| PAGE EXTRACT |
▶

Today across the U.S., Americans remember and pay respect to those individuals who lost their lives in the September 11, 2001 terrorist attack. The tragic events that unfolded on that day 14 years ago were followed by days, weeks and months of recovery efforts by thousands of New York City first responders, firefighters, police officers and construction workers.

Standing 110 stories high and encompassing as area equivalent to 10 million square feet, the twin towers as they became better known dominated the New York City skyline and were considered a feat of architectural engineering. According to the History Channel, when the towers opened in 1973, "more than 10,000 workers," had been involved in their construction. When the towers fell on September 11, 2001, thousands more workers were involved in search, recovery and clean-up efforts.

In the midst of this unimaginable tragedy, workers throughout the city, state and country streamed into lower Manhattan to dig through rumble, twisted steel and pulverized concrete. Consumed by the task at hand and the hope of at first finding survivors and later recovering the bodies of victims, the men and women who worked at the site of the fallen world trade center towers gave little thought to their own safety or health.

◀

Carry on the passage about the workers at the World Trade Center site, starting after its final sentence. The items below were taken from a separate source.

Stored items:
▶

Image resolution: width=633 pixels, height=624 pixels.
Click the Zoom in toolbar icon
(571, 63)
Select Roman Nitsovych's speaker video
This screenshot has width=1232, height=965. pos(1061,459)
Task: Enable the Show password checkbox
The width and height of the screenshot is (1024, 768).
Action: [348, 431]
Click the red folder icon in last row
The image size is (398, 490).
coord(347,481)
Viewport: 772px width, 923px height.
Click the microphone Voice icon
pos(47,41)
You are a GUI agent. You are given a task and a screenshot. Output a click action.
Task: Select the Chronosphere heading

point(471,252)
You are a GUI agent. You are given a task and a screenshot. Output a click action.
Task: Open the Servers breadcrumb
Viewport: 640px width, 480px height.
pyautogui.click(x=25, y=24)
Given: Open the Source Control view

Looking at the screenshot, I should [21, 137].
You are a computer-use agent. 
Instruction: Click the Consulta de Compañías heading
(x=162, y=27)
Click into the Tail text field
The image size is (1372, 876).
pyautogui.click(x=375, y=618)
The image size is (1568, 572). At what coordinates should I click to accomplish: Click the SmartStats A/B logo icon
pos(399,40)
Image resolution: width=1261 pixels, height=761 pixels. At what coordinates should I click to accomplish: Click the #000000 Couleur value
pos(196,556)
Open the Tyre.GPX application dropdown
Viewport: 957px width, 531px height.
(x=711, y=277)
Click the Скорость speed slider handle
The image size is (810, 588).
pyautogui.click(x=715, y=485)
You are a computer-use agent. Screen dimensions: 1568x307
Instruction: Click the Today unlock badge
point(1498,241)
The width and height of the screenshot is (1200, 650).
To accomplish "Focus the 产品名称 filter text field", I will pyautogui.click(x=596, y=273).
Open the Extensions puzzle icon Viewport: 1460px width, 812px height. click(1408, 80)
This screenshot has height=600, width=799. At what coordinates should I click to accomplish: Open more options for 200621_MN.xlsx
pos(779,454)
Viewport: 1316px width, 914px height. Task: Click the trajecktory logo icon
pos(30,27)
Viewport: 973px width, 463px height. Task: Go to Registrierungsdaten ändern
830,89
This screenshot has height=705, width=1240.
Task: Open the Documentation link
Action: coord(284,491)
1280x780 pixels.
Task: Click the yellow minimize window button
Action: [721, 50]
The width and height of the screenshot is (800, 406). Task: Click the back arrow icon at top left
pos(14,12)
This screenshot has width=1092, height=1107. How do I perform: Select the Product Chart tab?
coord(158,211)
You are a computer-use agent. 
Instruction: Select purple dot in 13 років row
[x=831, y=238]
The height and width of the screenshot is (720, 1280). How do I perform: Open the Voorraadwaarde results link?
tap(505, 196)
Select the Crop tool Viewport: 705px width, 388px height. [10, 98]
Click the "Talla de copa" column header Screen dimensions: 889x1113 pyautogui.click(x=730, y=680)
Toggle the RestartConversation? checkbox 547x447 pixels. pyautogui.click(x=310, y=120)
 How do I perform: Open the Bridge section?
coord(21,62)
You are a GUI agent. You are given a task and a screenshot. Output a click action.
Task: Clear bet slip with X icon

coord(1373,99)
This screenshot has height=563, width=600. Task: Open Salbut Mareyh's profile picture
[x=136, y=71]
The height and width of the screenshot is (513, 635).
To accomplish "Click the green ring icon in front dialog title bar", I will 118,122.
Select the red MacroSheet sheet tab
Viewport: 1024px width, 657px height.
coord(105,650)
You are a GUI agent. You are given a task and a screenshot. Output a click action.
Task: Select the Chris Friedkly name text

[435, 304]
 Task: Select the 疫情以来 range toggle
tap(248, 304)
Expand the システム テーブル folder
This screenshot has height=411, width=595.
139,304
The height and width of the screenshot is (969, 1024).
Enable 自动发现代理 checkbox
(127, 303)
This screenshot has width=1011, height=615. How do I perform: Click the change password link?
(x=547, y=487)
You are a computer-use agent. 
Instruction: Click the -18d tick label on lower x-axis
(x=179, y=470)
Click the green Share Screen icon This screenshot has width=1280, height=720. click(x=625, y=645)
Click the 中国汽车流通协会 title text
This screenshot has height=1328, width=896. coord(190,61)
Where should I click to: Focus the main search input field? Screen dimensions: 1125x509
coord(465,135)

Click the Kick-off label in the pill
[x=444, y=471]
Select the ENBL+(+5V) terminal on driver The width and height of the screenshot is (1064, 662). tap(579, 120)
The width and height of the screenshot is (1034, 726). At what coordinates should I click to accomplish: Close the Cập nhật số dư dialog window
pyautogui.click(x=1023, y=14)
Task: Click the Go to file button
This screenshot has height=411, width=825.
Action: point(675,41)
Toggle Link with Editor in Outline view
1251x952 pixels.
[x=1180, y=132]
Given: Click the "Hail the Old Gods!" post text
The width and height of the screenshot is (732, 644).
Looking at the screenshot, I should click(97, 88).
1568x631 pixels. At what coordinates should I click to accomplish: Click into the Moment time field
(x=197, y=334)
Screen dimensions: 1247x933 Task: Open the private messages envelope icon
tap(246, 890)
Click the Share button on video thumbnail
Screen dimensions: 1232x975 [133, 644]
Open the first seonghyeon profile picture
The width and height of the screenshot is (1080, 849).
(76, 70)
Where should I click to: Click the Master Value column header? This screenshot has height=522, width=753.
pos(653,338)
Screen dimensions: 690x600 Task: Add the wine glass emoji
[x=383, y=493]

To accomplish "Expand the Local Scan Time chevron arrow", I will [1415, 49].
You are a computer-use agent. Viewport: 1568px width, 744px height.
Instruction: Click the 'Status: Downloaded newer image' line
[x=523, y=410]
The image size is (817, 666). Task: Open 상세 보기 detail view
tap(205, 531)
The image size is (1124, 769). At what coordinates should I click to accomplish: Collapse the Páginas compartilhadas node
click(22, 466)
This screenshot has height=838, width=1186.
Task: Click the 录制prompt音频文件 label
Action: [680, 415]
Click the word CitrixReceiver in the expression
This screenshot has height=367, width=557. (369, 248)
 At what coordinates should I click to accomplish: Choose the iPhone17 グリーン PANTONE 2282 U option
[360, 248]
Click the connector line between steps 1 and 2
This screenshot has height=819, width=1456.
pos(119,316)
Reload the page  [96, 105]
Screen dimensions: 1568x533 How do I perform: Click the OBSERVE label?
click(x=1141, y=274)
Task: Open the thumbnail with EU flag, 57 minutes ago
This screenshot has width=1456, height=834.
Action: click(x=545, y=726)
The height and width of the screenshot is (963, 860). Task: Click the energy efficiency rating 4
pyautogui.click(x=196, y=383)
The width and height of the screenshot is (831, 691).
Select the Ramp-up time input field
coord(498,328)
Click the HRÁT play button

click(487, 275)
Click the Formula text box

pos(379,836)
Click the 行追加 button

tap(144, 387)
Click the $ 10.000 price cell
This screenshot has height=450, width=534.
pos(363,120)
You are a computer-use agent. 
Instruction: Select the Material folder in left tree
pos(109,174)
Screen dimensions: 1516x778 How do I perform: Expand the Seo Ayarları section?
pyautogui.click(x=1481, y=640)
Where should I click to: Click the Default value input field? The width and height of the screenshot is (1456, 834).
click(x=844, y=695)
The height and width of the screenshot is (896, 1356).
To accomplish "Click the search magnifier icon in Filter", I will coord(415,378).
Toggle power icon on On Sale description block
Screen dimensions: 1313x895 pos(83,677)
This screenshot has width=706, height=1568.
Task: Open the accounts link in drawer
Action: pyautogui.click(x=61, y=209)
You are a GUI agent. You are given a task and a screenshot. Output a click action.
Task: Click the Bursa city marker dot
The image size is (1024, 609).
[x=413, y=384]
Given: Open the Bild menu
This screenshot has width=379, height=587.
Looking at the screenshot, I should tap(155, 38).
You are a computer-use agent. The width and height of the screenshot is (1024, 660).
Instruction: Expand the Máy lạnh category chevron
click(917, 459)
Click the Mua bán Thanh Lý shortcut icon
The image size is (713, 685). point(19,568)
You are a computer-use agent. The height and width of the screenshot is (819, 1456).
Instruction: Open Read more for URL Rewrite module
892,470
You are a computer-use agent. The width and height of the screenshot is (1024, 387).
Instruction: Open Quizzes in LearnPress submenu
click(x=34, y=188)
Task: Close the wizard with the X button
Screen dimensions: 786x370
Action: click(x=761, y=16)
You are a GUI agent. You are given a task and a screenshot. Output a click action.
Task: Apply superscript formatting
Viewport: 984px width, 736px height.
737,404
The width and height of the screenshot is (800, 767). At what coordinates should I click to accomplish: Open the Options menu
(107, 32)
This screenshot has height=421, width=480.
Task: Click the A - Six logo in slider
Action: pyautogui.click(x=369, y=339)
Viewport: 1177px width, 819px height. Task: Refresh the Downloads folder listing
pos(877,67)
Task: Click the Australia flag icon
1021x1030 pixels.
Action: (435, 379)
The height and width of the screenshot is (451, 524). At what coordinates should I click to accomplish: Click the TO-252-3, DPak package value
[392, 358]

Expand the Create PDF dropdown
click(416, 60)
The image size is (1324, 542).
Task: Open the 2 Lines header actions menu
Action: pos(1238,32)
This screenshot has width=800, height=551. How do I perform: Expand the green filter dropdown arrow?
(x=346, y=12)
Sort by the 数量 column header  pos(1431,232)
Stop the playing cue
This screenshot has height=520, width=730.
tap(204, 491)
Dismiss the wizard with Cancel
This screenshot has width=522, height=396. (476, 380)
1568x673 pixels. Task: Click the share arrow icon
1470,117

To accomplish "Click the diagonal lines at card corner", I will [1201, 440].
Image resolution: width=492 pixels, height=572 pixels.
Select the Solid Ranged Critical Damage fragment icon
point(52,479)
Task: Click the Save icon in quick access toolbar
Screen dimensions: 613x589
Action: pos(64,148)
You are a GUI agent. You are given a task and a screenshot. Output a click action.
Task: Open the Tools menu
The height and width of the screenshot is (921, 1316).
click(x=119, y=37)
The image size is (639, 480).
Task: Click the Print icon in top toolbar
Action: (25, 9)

◀

| YOUR RESPONSE |
Along with the physical hazards and emotional and mental strain, workers at the site were also exposed to dangerous levels of chemicals and toxic materials including "90,000 liters of jet fuel" and "1,000 tons of asbestos." In the years following 9/11, a significant percentage of the firefighters, police officers and construction workers who were present on that fateful day and in the weeks and months that followed began to experience a range of respiratory and other serious health problems.

Numerous studies and research indicate a link between those workers who were present during or in the wake of the collapse of the twin towers and adverse health conditions including specific types of cancers and asbestos-related respiratory illnesses and diseases.

The September 11th Victim Compensation Fund was founded to help those individuals adversely impacted by the 9/11 attacks. However, funding of the program is set to expire next October, leaving potentially hundreds to thousands of individuals who worked at the Ground Zero site and who may develop related health problems in the future, with few options for receiving compensation.